__PROVIDED PASSAGE__:
★ ★ ★

Order 23 Rule 1 makes a distinction between two types of withdrawal[3]:

  1. Absolute withdrawal of the suit, termed as “abandonment of suit” made under sub-rule (1).— The plaintiff may abandon the suit or a part of his claim as a matter of his right and in this scenario, he shall be barred from instituting another suit on the same cause of action. This right cannot be reserved by the plaintiff without the court’s leave.
  2. Conditional withdrawal of the suit with liberty to institute a fresh one on the same cause of action with the leave of trial court made under sub-rule (3).— This would enable the plaintiff to avoid the bar under Section 12 CPC. “Invito beneficium non dature. the law confers upon a man no rights or benefits which he does not desire. Whoever waives, abandons or disclaims a right will lose it. In order to prevent a litigant from abusing the process of the court by instituting suits again and again on the same cause of action without any good reason the Code insists that he should obtain the permission of the Court to file a fresh suit after establishing either of the two grounds mentioned in sub-rule (3) of Rule 1 of Order 23.”[4]

If the plaintiff fails to withdraw the suit as specifically provided by sub-rule (3), he shall be barred from instituting a fresh suit on the same cause of action as is provided by sub-rule (4). It is also worth mentioning here that an order of trial court under sub-rule (3) is neither a decree nor an appealable order. However, such orders can be reviewed and revised.

It must be noted that sub-rule (3) of Order 23 Rule 1 is stringently adhered to by the courts. Any type of ambiguity or loose ends or vagueness on the part of the plaintiff can adversely affect his cause to a great extent, potentially leaving him remediless. An illustration of the same can be seen in Bakhtawar Singh v. Sada Kaur[5] wherein the Supreme Court observed that the plaintiff had failed to produce any evidence to show that leave to withdraw the suit and to institute a fresh one on the same cause of action was granted by the trial court under Order 23 Rule 1(3). The application praying for the said relief was not produced and the order of the trial court did not record what was the “formal defect” or “sufficient ground” by virtue of which the suit was sought to be withdrawn. The Supreme Court held that in light of these circumstances the plaintiff cannot be allowed to institute a fresh suit on the same cause of action.

C. Judicial interpretation of sub-rule (3) of Order 23 Rule 1 and its nuances

  1. “Formal defect” under clause (a) of sub-rule (3)

The Supreme Court in V. Rajendran v. Annasamy Pandian[6], after considering the judicial opinions of various High Courts, has held that “formal defect” is a defect of form prescribed by the rules of procedure. For example, want of notice under Section 80 CPC, improper valuation of the suit, affixing insufficient court fee, ambiguity regarding identification of the suit property, misjoinder of parties, failure to disclose a cause of action, etc. The Supreme Court further observed that “formal defect” must be given a liberal meaning which connotes various kinds of defects not affecting the merits of the plea raised by either of the parties. It can be observed that many of the “formal defects” pointed out by the Supreme Court are grounds for rejection of plaint under Order 7 Rule 11 CPC.

  1. Other “sufficient grounds” under clause (b) of sub-rule (3)

★ ★ ★

__TASK DETAILS__: Can you quote everything in the passage on withdrawing suits from "Order 23 Rule 1 makes" down to "the court’s leave."? The data has no connection to the passage on withdrawing suits.

__SOURCE MATERIAL__:
★ ★ ★

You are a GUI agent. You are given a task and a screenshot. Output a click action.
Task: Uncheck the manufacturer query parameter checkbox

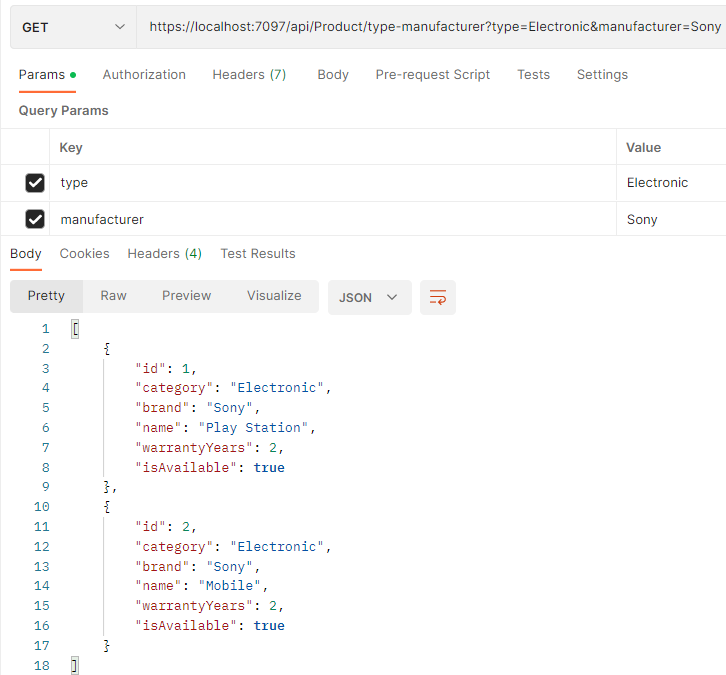pos(35,219)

★ ★ ★

__COMPLETED EXERCISE__:
Order 23 Rule 1 makes a distinction between two types of withdrawal[3]:

  1. Absolute withdrawal of the suit, termed as “abandonment of suit” made under sub-rule (1).— The plaintiff may abandon the suit or a part of his claim as a matter of his right and in this scenario, he shall be barred from instituting another suit on the same cause of action. This right cannot be reserved by the plaintiff without the court’s leave.